→ **TASK TO CARRY OUT**
Return the material below verbatim, keeping every line and its order unchanged.
— Begin DATA EXTRACT —
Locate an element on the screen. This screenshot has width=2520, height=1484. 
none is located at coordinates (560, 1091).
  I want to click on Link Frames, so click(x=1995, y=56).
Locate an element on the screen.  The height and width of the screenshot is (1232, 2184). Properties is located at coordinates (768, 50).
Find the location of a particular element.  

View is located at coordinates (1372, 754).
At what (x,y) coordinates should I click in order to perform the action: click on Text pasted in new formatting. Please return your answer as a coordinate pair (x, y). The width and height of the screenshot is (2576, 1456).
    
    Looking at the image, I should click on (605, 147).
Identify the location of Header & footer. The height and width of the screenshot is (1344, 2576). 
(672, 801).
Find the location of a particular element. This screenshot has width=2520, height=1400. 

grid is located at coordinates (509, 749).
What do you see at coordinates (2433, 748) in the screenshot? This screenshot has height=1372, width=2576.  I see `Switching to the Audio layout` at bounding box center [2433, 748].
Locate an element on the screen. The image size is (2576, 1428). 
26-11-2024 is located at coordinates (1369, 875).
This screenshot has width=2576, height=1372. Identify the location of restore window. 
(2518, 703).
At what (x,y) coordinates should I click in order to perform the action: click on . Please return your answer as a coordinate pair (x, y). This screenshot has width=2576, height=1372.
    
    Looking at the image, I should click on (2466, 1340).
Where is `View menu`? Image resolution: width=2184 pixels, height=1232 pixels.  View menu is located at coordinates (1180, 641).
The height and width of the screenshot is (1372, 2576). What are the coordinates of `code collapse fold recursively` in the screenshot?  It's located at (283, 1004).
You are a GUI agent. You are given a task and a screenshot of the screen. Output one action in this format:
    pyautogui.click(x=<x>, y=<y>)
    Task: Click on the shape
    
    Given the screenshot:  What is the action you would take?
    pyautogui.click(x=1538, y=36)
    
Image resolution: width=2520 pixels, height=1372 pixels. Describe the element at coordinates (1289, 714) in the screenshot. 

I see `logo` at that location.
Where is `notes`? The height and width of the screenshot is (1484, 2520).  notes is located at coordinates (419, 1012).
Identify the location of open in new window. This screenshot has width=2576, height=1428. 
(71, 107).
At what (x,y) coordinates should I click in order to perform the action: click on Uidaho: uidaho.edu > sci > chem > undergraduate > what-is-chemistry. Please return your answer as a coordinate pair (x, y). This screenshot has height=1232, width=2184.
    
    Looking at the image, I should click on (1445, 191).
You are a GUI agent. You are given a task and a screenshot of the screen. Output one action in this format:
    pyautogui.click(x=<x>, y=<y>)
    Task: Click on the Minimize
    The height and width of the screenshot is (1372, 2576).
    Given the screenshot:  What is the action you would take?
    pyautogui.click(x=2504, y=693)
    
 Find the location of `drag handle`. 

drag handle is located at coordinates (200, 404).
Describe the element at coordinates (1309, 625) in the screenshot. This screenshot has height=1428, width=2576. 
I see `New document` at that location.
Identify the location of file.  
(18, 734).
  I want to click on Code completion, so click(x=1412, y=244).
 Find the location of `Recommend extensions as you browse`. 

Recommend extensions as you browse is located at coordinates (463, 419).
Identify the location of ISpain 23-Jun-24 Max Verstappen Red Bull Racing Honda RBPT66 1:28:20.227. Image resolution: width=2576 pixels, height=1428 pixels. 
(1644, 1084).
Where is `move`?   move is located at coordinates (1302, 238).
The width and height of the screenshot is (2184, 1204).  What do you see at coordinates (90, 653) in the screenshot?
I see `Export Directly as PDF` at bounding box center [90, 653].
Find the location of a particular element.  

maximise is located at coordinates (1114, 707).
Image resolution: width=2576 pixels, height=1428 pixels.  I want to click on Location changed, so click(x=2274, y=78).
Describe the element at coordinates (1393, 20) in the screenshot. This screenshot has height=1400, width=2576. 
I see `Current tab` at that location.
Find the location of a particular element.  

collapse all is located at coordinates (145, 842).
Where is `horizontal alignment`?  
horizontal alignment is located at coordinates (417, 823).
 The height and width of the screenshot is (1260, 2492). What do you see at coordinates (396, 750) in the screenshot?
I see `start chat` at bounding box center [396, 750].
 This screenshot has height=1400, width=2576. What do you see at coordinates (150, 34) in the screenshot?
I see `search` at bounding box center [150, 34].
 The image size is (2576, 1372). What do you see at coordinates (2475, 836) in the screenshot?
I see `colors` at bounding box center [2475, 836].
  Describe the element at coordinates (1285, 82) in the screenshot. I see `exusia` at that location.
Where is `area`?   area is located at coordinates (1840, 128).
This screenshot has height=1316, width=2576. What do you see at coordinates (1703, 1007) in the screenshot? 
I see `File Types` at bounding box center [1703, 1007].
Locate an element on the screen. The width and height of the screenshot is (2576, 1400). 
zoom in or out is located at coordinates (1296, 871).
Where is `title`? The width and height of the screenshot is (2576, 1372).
— End DATA EXTRACT —
→ **FULL OUTPUT**
Locate an element on the screen. This screenshot has width=2520, height=1484. 
none is located at coordinates (560, 1091).
  I want to click on Link Frames, so click(x=1995, y=56).
Locate an element on the screen.  The height and width of the screenshot is (1232, 2184). Properties is located at coordinates (768, 50).
Find the location of a particular element.  

View is located at coordinates (1372, 754).
At what (x,y) coordinates should I click in order to perform the action: click on Text pasted in new formatting. Please return your answer as a coordinate pair (x, y). The width and height of the screenshot is (2576, 1456).
    
    Looking at the image, I should click on (605, 147).
Identify the location of Header & footer. The height and width of the screenshot is (1344, 2576). 
(672, 801).
Find the location of a particular element. This screenshot has width=2520, height=1400. 

grid is located at coordinates (509, 749).
What do you see at coordinates (2433, 748) in the screenshot? This screenshot has height=1372, width=2576.  I see `Switching to the Audio layout` at bounding box center [2433, 748].
Locate an element on the screen. The image size is (2576, 1428). 
26-11-2024 is located at coordinates (1369, 875).
This screenshot has width=2576, height=1372. Identify the location of restore window. 
(2518, 703).
At what (x,y) coordinates should I click in order to perform the action: click on . Please return your answer as a coordinate pair (x, y). This screenshot has width=2576, height=1372.
    
    Looking at the image, I should click on (2466, 1340).
Where is `View menu`? Image resolution: width=2184 pixels, height=1232 pixels.  View menu is located at coordinates (1180, 641).
The height and width of the screenshot is (1372, 2576). What are the coordinates of `code collapse fold recursively` in the screenshot?  It's located at (283, 1004).
You are a GUI agent. You are given a task and a screenshot of the screen. Output one action in this format:
    pyautogui.click(x=<x>, y=<y>)
    Task: Click on the shape
    
    Given the screenshot:  What is the action you would take?
    pyautogui.click(x=1538, y=36)
    
Image resolution: width=2520 pixels, height=1372 pixels. Describe the element at coordinates (1289, 714) in the screenshot. 

I see `logo` at that location.
Where is `notes`? The height and width of the screenshot is (1484, 2520).  notes is located at coordinates (419, 1012).
Identify the location of open in new window. This screenshot has width=2576, height=1428. 
(71, 107).
At what (x,y) coordinates should I click in order to perform the action: click on Uidaho: uidaho.edu > sci > chem > undergraduate > what-is-chemistry. Please return your answer as a coordinate pair (x, y). This screenshot has height=1232, width=2184.
    
    Looking at the image, I should click on (1445, 191).
You are a GUI agent. You are given a task and a screenshot of the screen. Output one action in this format:
    pyautogui.click(x=<x>, y=<y>)
    Task: Click on the Minimize
    The height and width of the screenshot is (1372, 2576).
    Given the screenshot:  What is the action you would take?
    pyautogui.click(x=2504, y=693)
    
 Find the location of `drag handle`. 

drag handle is located at coordinates (200, 404).
Describe the element at coordinates (1309, 625) in the screenshot. This screenshot has height=1428, width=2576. 
I see `New document` at that location.
Identify the location of file.  
(18, 734).
  I want to click on Code completion, so click(x=1412, y=244).
 Find the location of `Recommend extensions as you browse`. 

Recommend extensions as you browse is located at coordinates (463, 419).
Identify the location of ISpain 23-Jun-24 Max Verstappen Red Bull Racing Honda RBPT66 1:28:20.227. Image resolution: width=2576 pixels, height=1428 pixels. 
(1644, 1084).
Where is `move`?   move is located at coordinates (1302, 238).
The width and height of the screenshot is (2184, 1204).  What do you see at coordinates (90, 653) in the screenshot?
I see `Export Directly as PDF` at bounding box center [90, 653].
Find the location of a particular element.  

maximise is located at coordinates (1114, 707).
Image resolution: width=2576 pixels, height=1428 pixels.  I want to click on Location changed, so click(x=2274, y=78).
Describe the element at coordinates (1393, 20) in the screenshot. This screenshot has height=1400, width=2576. 
I see `Current tab` at that location.
Find the location of a particular element.  

collapse all is located at coordinates (145, 842).
Where is `horizontal alignment`?  
horizontal alignment is located at coordinates (417, 823).
 The height and width of the screenshot is (1260, 2492). What do you see at coordinates (396, 750) in the screenshot?
I see `start chat` at bounding box center [396, 750].
 This screenshot has height=1400, width=2576. What do you see at coordinates (150, 34) in the screenshot?
I see `search` at bounding box center [150, 34].
 The image size is (2576, 1372). What do you see at coordinates (2475, 836) in the screenshot?
I see `colors` at bounding box center [2475, 836].
  Describe the element at coordinates (1285, 82) in the screenshot. I see `exusia` at that location.
Where is `area`?   area is located at coordinates (1840, 128).
This screenshot has height=1316, width=2576. What do you see at coordinates (1703, 1007) in the screenshot? 
I see `File Types` at bounding box center [1703, 1007].
Locate an element on the screen. The width and height of the screenshot is (2576, 1400). 
zoom in or out is located at coordinates (1296, 871).
Where is `title`? The width and height of the screenshot is (2576, 1372).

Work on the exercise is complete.